Which works or artists are you hoping to add to your collection this year?

I don’t know! Because I’m collecting a lot of young artists, it’s kind of always a surprise. Either I hear about them or I see them when I go to a show. Sometimes I also collect historical and those are often a surprise too. I’ll get a call from someone that “we were offered so-and-so artist.” I don’t have any exceptions. I like all of a sudden discovering somebody—to me, that’s really interesting.

What is the most expensive work of art that you own?

I did own four of Jeff Koons’s Trains. But I gave those to the Whitney [in New York]. Now, I don’t know. I buy things early, and then I find out they’ve gone for a high price at auction. Jack Whitten I got early and now his work is very high. Amy Sherald I got early and then all of a sudden her price was ten times higher. I’m not buying it for investment. I’m just buying because I love the work and I want to show it, and most of it’s going to end up in museums anyway.

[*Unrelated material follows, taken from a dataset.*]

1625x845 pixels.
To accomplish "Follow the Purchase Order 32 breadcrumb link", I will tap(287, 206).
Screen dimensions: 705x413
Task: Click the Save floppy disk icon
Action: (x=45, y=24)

Amy Sherald, All the unforgotten bliss (The early bird), 2016. Courtesy of the artist and Hauser & Wirth, ©Amy Sherald.

Amy Sherald, All the unforgotten bliss (The early bird), 2016. Courtesy of the artist and Hauser & Wirth, ©Amy Sherald.

Where do you buy art most frequently?

I would say from dealers. I don’t buy at auction very much at all except for maybe charity auctions. I just bought [work by] a young artist from the LongHouse Reserve [in East Hampton] auction. Christopher Charveriat did a very cool portrait of Basquiat. I’d never heard of him, but he’s an antiques dealer and a painter.

Sarah Gavlak, Marc Selwyn, Craig F. Starr, Garth Greenan—I buy from a lot of different galleries. It’s all work that I feel something about. I’m kind of addicted. It’s hard for me to not buy, even when I run out of money. It’s terrible, a terrible addiction!

Is there a work you regret purchasing?

I’m sure there’s work in there that I bought at the time that I can’t even remember, that I don’t relate to now. I’ve got so much. There’s a lot of work that I wish I had bought. A lot of my impetus is to buy young artists. I might say afterward, “Why did I buy this?” But it helps young artists keep their practice going. That’s really what’s important to me.

Enoc Perez, <em>US Embassy Saigon</em> (2017). Photo courtesy of Peter Blum Gallery, New York.

Enoc Perez, US Embassy Saigon (2017). Photo courtesy of Peter Blum Gallery, New York.

What work do you have hanging above your sofa? What about in your bathroom?

I have a beautiful Enoc Perez, US Embassy Saigon (2017) over one sofa. I have a beautiful historic 1973 Chuck Arnoldi over another sofa, one of his wood twig pieces. I love the California Pacific Standard Time group of artists. Over another sofa I have a portrait of my mother that Alex Katz did as a commission in 1982.

In my toilet area I have a few artists. One of them is a historical artist who you would have never heard of, Sewell Sillman. He was a friend of and a writer about Josef Albers. He was very involved with helping him with his books. I have a little Tony Matelli, one of his shampoo pieces on mirror. There is work by Dan Colen, Ben BerlowMaura Bendett, and Alison Frey Andersson.

What is the most impractical work of art you own?

Oh god. I have a ton of those. I just last year set up a piece for the Bunker by Tavares Strachan. I had it in storage for years. I got it very early from Pierogi [in New York ]. It had a thing of mineral oil and a little skeleton man that goes inside. It took years to get that out. You have to pour all of this mineral oil in it, but it’s such a beautiful piece when it’s up.

What work do you wish you had bought when you had the chance?

A Bridget Riley 1960s drawing called Breathe. It took me a day or two and I thought about it. Of course it was expensive at the time. By the time I got back to them it was sold. That was a big loss.

If you could steal one work of art without getting caught, what would it be?

I would definitely steal a Brancusi. Any Brancusi! And I would steal a Jeff Koons Bunny because that’s one of his most iconic works. And a Freud, one of those beautiful works from the 1940s that are hyperrealistic.